Problem statement:
Please state how many lines of the records below contain the word "each". Give the number and nothing else.
Material supplied START
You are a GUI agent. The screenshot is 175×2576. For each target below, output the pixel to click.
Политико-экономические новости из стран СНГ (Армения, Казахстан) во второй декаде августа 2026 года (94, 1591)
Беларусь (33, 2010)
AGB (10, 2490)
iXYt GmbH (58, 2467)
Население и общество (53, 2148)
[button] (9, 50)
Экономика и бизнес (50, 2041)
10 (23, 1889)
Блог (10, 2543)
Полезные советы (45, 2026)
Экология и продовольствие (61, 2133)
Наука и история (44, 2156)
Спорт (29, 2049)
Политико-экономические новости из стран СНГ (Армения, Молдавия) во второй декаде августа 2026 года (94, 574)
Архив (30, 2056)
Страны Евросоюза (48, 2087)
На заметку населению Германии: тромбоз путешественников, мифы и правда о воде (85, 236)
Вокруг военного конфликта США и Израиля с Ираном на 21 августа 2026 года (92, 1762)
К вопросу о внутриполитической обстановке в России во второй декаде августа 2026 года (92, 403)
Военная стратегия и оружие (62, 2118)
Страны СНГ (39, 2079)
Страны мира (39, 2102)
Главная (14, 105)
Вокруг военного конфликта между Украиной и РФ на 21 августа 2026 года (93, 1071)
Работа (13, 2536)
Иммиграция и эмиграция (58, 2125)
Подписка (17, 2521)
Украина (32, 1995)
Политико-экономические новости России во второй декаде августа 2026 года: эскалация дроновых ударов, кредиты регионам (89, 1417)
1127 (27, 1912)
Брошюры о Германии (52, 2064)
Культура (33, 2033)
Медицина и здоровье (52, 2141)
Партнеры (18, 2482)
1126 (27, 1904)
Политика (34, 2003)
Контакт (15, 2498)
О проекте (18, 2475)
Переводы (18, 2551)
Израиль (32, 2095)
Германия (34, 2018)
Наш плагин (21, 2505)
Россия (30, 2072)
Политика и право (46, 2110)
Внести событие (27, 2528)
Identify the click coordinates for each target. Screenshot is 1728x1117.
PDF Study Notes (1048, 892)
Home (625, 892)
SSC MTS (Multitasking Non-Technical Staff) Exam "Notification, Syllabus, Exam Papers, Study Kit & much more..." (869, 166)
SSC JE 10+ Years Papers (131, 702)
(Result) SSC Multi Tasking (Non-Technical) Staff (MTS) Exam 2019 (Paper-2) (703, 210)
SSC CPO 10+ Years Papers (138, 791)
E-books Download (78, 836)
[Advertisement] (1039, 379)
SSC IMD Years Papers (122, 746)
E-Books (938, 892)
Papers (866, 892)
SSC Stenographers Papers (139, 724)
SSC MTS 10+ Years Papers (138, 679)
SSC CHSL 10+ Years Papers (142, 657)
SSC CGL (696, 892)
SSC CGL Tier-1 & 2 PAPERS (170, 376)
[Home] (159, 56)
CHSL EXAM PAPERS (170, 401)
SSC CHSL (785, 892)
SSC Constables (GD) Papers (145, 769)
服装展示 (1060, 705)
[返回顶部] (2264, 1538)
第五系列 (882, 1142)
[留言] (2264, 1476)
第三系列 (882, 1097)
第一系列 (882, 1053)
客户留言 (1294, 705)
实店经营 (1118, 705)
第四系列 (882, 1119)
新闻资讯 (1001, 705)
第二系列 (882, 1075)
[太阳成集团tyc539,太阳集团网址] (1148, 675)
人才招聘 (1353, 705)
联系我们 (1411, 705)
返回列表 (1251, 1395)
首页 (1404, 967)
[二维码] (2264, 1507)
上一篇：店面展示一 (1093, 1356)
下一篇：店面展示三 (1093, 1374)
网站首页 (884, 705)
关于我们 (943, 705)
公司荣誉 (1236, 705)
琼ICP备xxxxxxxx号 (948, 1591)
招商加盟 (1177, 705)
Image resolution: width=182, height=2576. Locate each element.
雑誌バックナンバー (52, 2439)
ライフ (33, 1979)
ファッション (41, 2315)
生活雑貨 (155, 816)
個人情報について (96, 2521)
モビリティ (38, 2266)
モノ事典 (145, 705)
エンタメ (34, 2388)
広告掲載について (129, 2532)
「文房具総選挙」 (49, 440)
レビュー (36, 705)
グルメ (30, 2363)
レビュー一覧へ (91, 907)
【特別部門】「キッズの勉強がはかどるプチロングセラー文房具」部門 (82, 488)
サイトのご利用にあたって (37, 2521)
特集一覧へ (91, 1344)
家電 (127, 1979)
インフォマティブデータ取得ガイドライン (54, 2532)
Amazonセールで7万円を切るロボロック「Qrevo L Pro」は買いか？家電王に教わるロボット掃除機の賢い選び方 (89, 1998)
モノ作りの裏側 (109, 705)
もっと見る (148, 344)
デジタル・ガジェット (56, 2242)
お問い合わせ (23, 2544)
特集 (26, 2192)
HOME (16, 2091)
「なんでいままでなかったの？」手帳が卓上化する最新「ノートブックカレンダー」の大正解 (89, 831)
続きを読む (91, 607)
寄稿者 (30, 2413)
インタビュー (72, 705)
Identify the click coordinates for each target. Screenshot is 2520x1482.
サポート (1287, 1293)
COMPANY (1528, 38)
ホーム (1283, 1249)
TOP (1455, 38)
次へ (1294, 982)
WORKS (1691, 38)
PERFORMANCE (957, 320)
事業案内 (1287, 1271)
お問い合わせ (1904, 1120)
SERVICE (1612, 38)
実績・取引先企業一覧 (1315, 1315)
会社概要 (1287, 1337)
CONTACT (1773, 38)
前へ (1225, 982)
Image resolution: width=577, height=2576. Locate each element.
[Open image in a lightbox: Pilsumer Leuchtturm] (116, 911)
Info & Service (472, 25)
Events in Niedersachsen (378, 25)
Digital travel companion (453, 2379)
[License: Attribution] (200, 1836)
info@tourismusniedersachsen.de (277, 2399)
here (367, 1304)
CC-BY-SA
Material supplied END
Task answer:
5